The National Board of Review of Motion Pictures



 


Brick Lane

Sarah Gavron’s Brick Lane is a movie that doesn't sustain much visceral drive despite the potentially fascinating tale at its core, an all-too-rare glimpse into the lives of working-class Southeast Asian emigrants in contemporary London. It’s a polished and mannered effort on the part of a director with clear gifts that joins a tradition of handsome, but not terribly affecting, adaptations of modern British literary sensations, such as Joe Wright’s Oscar-nominated take on Ian McEwan’s Atonement or the BBC’s miniseries of Zadie Smith’s sublime White Teeth.
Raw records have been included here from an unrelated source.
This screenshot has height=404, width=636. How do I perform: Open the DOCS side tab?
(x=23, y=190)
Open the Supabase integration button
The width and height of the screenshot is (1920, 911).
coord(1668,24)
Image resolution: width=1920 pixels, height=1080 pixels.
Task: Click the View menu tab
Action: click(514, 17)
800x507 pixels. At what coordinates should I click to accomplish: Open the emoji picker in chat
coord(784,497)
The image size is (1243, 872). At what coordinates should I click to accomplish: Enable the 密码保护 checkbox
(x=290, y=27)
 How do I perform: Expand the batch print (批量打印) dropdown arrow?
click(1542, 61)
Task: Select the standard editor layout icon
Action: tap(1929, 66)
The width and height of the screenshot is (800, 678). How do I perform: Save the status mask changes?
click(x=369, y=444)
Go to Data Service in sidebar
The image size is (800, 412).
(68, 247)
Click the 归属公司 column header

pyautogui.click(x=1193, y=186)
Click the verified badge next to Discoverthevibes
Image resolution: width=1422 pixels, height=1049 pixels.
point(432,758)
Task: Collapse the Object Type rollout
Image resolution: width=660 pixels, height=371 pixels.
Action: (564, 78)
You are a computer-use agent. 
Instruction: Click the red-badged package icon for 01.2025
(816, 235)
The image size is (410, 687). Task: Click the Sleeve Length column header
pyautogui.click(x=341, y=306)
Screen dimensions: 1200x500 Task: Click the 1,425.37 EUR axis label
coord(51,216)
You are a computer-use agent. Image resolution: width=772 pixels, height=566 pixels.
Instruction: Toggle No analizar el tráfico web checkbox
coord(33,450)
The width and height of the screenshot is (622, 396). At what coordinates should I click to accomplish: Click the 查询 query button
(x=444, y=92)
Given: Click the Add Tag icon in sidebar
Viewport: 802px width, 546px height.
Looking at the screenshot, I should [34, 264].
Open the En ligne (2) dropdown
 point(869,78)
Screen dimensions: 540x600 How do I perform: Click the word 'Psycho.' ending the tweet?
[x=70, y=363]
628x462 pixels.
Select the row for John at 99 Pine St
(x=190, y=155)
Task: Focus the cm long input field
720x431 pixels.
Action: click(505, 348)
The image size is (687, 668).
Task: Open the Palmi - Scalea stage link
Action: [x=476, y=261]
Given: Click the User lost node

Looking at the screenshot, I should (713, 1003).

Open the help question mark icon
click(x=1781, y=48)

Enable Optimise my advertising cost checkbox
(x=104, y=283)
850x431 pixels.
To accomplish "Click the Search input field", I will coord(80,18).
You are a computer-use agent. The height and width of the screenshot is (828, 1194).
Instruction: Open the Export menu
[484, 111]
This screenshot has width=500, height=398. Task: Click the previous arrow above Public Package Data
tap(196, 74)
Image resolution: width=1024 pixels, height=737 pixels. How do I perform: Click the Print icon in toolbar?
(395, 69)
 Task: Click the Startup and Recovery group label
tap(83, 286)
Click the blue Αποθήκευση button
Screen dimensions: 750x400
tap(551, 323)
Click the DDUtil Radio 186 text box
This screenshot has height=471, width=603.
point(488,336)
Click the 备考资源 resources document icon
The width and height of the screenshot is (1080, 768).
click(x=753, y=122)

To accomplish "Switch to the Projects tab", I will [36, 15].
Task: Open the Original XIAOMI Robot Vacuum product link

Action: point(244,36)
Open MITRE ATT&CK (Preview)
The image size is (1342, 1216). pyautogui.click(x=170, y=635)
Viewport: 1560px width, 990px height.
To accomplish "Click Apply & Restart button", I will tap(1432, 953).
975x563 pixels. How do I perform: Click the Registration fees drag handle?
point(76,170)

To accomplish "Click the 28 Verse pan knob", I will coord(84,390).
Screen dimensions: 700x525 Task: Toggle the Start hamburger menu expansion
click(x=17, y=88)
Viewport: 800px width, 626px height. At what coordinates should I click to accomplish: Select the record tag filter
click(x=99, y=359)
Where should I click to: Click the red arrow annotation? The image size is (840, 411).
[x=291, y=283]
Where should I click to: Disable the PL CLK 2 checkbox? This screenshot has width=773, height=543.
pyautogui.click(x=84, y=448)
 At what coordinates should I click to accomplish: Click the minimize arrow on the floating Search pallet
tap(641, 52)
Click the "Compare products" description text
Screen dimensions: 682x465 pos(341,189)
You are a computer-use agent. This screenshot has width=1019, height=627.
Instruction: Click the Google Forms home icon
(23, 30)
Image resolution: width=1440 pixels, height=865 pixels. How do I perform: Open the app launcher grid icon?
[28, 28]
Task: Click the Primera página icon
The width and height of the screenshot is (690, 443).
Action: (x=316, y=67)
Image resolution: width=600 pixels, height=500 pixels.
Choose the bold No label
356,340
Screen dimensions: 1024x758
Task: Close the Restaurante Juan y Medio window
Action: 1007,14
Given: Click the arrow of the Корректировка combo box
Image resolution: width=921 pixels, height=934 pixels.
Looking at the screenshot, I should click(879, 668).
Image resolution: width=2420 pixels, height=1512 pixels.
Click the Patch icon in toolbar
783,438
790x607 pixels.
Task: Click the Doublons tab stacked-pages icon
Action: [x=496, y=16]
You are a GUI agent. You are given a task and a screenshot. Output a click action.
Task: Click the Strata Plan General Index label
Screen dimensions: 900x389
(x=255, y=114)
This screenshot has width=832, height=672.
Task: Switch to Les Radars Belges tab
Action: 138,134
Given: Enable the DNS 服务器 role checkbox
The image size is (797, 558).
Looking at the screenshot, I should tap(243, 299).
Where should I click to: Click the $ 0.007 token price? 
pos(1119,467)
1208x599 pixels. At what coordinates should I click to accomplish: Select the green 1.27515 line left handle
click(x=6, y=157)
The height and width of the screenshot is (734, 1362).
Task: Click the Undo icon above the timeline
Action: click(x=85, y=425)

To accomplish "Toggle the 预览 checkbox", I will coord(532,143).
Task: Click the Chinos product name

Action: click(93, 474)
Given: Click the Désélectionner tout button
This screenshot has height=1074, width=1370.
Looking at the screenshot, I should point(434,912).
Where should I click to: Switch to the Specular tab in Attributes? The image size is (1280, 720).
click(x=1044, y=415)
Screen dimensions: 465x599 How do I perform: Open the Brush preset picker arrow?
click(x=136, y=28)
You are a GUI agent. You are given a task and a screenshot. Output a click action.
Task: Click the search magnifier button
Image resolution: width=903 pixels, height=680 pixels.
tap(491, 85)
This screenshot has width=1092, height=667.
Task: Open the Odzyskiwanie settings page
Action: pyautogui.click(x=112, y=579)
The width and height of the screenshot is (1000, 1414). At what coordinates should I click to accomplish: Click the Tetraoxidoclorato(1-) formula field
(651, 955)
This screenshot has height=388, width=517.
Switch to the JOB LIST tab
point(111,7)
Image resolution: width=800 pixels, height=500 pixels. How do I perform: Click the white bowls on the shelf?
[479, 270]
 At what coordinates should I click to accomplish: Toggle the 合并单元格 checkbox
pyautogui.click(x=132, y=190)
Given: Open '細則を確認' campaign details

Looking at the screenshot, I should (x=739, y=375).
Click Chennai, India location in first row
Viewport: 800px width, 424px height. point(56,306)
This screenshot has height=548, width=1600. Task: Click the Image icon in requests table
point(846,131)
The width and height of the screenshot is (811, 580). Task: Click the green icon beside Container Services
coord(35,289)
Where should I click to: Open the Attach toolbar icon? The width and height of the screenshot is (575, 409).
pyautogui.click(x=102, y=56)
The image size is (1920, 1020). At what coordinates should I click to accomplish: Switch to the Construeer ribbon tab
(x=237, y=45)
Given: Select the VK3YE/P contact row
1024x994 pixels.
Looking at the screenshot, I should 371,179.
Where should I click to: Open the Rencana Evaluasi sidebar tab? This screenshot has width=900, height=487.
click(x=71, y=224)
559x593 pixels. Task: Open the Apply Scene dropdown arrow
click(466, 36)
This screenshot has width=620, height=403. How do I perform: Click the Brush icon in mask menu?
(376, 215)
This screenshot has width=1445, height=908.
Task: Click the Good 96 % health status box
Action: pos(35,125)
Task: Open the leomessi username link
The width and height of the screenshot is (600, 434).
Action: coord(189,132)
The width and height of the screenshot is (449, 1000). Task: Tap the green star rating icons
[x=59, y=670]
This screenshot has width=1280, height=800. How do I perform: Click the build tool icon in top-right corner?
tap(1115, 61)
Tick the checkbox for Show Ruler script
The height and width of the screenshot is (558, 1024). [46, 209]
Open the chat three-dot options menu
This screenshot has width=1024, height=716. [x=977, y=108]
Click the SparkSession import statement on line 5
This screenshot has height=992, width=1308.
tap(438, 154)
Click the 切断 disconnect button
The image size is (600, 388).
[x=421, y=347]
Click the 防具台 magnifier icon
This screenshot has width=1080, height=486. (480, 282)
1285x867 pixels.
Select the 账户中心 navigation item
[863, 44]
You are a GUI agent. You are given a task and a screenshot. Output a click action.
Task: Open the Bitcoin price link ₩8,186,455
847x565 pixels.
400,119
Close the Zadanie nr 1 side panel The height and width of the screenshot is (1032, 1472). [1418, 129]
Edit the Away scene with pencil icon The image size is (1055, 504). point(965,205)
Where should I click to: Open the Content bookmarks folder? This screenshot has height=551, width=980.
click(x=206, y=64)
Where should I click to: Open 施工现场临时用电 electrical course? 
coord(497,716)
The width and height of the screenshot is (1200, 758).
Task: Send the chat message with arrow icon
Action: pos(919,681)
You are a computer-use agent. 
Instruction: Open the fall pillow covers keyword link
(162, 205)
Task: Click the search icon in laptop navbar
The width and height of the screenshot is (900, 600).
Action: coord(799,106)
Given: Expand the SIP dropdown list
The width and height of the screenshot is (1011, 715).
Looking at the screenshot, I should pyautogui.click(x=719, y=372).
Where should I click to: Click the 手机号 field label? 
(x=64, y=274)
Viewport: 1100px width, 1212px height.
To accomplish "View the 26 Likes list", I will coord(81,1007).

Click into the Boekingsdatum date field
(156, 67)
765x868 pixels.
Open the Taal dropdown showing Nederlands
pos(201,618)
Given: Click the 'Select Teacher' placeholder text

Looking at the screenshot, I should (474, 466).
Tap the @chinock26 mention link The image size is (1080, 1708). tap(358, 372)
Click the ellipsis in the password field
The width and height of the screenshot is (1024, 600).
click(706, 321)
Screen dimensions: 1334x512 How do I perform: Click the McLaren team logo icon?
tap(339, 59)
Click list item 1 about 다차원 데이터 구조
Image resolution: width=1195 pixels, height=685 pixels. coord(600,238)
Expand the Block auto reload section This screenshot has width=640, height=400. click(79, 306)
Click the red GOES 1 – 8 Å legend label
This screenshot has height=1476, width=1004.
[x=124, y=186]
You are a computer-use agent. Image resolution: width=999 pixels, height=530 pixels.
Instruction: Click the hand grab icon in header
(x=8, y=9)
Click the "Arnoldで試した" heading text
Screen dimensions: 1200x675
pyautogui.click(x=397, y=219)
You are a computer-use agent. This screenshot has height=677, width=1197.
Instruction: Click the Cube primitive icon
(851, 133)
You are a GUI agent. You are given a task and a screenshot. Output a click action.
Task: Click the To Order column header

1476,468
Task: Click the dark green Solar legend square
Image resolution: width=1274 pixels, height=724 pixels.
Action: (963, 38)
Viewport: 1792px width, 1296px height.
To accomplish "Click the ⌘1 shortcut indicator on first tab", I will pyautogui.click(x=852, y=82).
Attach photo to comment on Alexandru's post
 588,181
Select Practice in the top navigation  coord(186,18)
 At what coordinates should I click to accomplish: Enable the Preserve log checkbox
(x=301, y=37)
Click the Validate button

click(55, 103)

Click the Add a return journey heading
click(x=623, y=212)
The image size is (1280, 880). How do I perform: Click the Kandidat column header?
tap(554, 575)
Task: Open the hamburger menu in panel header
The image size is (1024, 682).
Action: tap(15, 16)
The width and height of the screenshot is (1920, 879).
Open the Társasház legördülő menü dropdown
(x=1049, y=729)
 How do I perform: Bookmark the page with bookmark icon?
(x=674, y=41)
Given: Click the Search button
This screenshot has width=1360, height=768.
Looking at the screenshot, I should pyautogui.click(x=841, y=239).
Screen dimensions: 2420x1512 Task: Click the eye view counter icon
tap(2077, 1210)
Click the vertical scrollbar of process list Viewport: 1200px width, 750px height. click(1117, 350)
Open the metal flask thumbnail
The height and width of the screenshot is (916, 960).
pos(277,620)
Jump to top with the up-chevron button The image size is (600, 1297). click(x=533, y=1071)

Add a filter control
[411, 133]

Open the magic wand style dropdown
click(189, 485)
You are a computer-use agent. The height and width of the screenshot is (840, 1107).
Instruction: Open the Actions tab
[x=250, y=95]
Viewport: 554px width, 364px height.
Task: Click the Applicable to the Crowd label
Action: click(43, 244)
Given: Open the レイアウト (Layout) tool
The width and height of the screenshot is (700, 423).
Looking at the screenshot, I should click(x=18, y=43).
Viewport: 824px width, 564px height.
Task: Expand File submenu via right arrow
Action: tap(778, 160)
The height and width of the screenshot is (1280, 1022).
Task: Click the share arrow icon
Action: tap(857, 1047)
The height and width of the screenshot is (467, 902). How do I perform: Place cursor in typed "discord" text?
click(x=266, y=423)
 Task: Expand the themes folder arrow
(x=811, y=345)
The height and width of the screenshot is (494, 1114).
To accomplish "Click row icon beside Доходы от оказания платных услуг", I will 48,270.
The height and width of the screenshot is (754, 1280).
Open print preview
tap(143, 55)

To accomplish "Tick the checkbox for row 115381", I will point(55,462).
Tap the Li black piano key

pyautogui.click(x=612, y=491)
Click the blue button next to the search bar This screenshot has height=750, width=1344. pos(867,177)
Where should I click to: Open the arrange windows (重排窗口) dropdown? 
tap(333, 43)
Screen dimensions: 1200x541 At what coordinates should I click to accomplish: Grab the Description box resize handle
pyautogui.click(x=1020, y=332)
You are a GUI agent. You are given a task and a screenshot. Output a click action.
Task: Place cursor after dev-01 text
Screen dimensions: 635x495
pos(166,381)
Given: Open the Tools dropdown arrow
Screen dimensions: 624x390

Monica Ali’s well-regarded debut novel is set in the Bengali sects buried within London’s drab suburb, Brick Lane. In the early 1980's, after the untimely, perhaps suicidal death of her mother, Nazneen (Chatterjee) leaves behind her free-spirited sister and relocates to London. She’s been married off to a fat, educated man Chanu (Satish Kaushik) and quickly enters a life of marital unhappiness, providing him with three children, one of which is lost in childbirth, and plenty of boring sex. Finally 2001 comes; Chanu wants to return his family to their Bengali roots by moving back home, but Nazneen is finding herself increasingly distracted by the charms of tall, twenty-something Karim, (Christopher Simpson), a local kid who helps her around the house before they engage in a torrid affair. Of course, 9/11 comes and goes, causing Karim, a vocal member of a local Muslim activist organization, to grow increasingly radical. Chanu’s moderate political stance and mature sense of his Bengali identity begin to seem more appealing to Nazneen, who, unlike so many classic British literary heroines, doesn’t find political and social awakening in sexual liberation, although she’s able to discover just what she wants--to be left alone.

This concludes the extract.